**What is being asked**
Could you retype the lines below, starting at the line holding "Screen dimensions: 1006x615" and stopping at the line holding "800x600 pixels. How", inclusive? Copy them exactly and drop the images.

**Dataset**
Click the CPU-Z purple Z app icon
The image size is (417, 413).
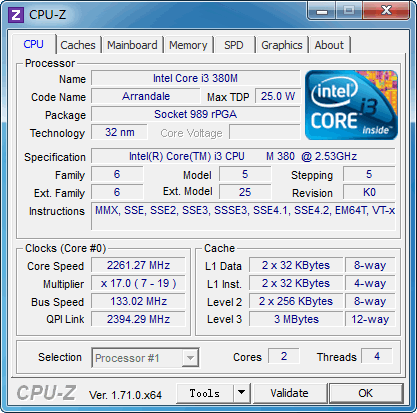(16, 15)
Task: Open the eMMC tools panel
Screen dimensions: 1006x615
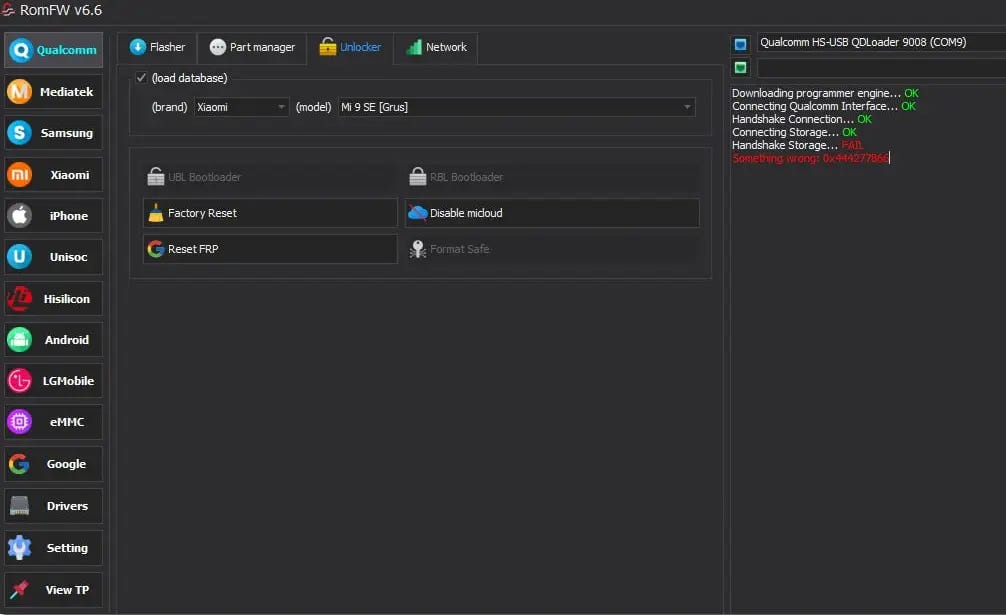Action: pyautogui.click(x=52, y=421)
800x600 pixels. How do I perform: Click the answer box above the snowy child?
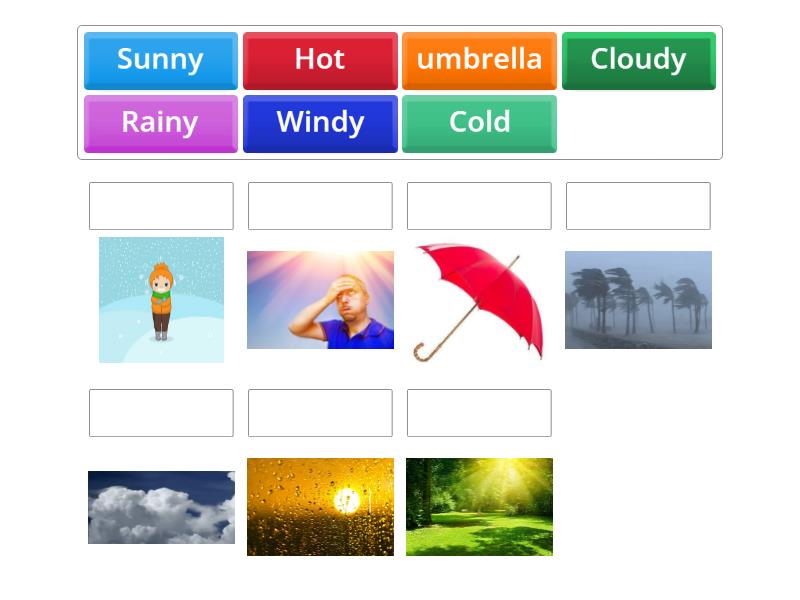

==

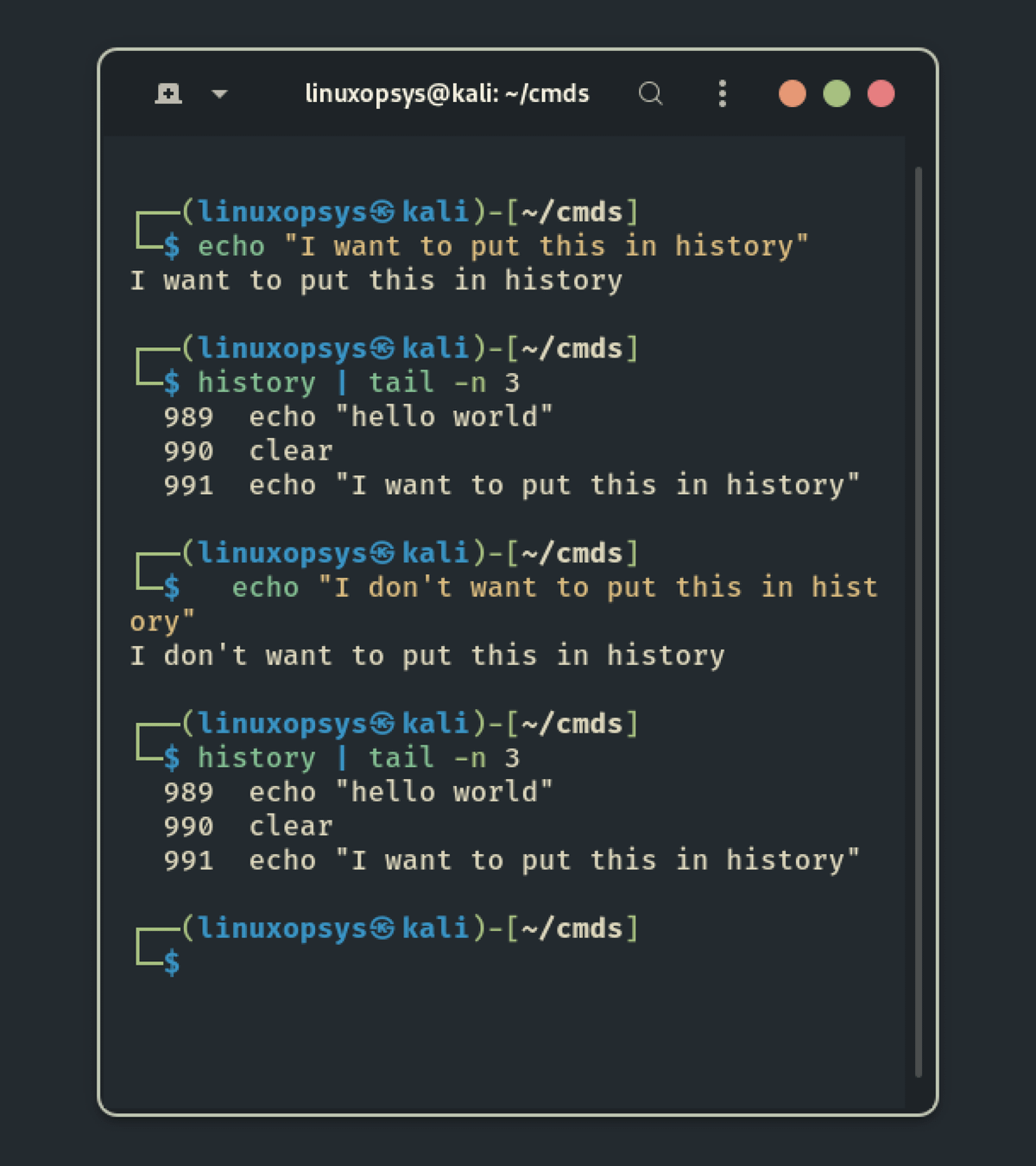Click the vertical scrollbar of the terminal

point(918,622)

---

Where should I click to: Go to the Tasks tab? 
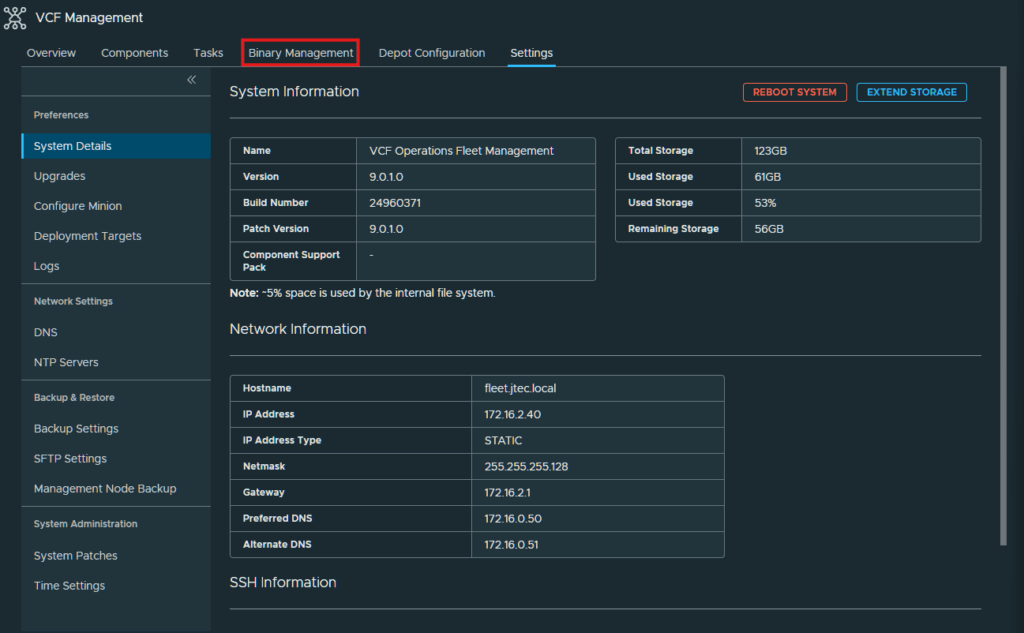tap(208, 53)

**Exercise result**
Screen dimensions: 1006x615
Action: pyautogui.click(x=52, y=421)
800x600 pixels. How do I perform: Click the answer box above the snowy child?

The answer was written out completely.